As I was departing the United States following a brief visit last week, the news being broadcast in the airport was preoccupied with Prime Minister Binyamin’s Netanyahu’s recent and apparently inadvertent snub of Vice President Joe Biden. Some 11 hours later, when I’d landed in Tel Aviv and was listening to the radio in the taxi on the way to Jerusalem, the news was of rioting in Jerusalem, the numbers of police officers injured, and the number of protesters detained during Hamas’s “Day of Rage.” On the American news, Hillary Clinton was calling for more than an apology, demanding “concrete steps” towards peace on Israel’s part. And in Israel, the fluent-Hebrew-speaking Arab protester interviewed on the radio was calling for armed resistance to Israel’s “assault on Jerusalem,” insisting that the time for a third intifada had now arrived.

The radical difference between the broadcasts is an apt metaphor for the wholly different ways in which the current crisis in Israeli-American relations is perceived on the two sides of the ocean. The Americans are quite right to be incensed at the way Biden was treated. Whether Netanyahu was sandbagged by Interior Minister Eli Yishai, or whether this was simply another example of Israeli bureaucratic incompetence is not yet entirely clear. But it should never have happened.

Having said that, however, it is also clear that in the context of a generally positive relationship, Israel’s insult to Biden would have been unfortunate, but it would have blown over almost immediately. The snub has had such massive repercussions because the relationship between the American and Israeli administrations is frayed, and wholly devoid of trust. The important question is why that is the case.

The tasks:
A. Name every person identified by name in the passage on Israeli-American relations.
B. Quote the passage on Israeli-American relations word for word, starting at the words "The radical difference" and stopping after "is the case.".

Collected material:
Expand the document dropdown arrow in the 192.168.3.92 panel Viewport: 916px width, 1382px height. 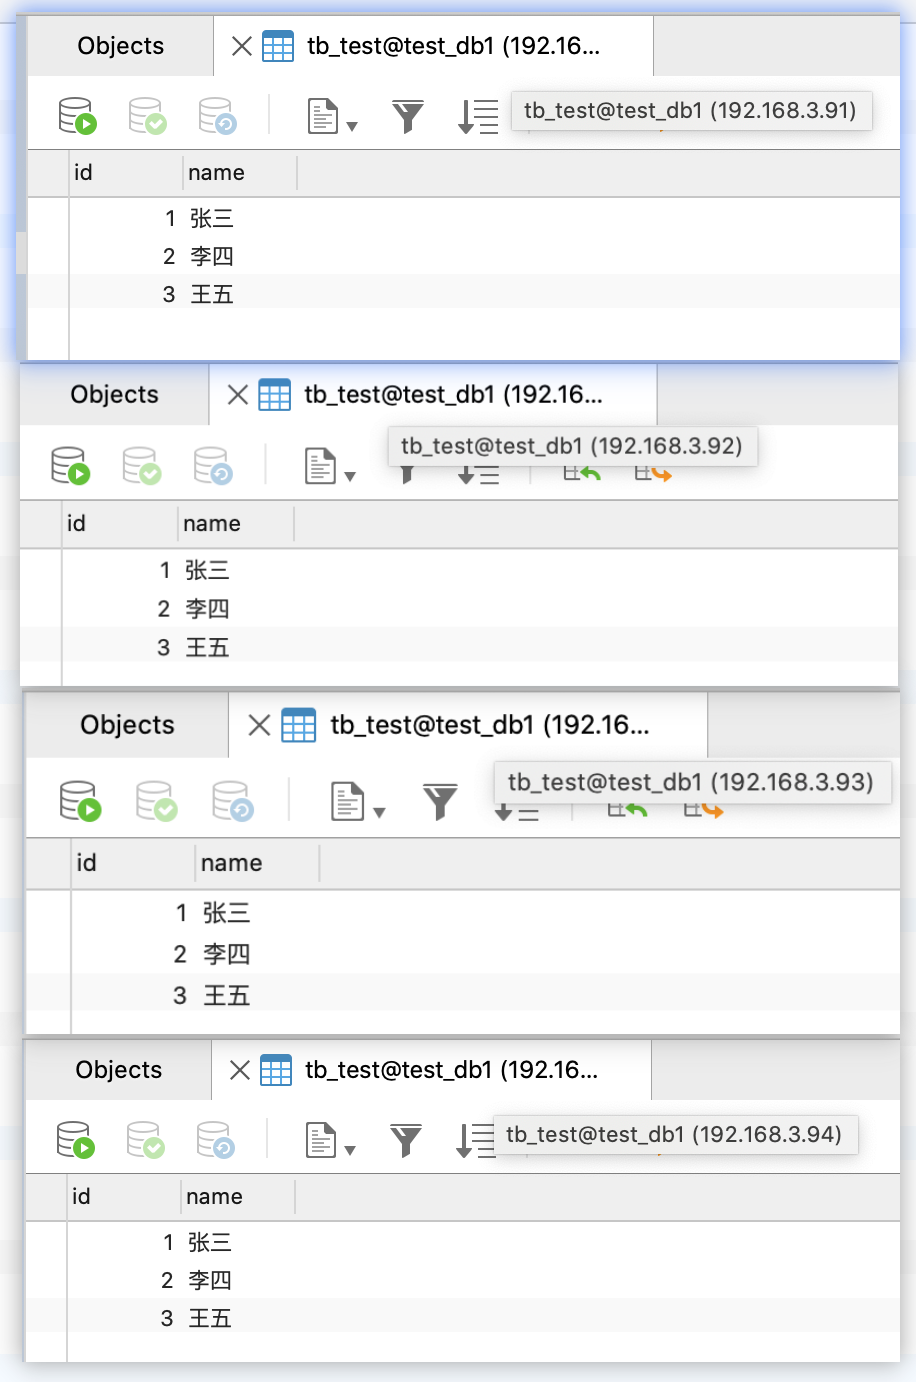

Expected answers:
A. Binyamin Netanyahu, Joe Biden, Hillary Clinton, Eli Yishai

B.
The radical difference between the broadcasts is an apt metaphor for the wholly different ways in which the current crisis in Israeli-American relations is perceived on the two sides of the ocean. The Americans are quite right to be incensed at the way Biden was treated. Whether Netanyahu was sandbagged by Interior Minister Eli Yishai, or whether this was simply another example of Israeli bureaucratic incompetence is not yet entirely clear. But it should never have happened.

Having said that, however, it is also clear that in the context of a generally positive relationship, Israel’s insult to Biden would have been unfortunate, but it would have blown over almost immediately. The snub has had such massive repercussions because the relationship between the American and Israeli administrations is frayed, and wholly devoid of trust. The important question is why that is the case.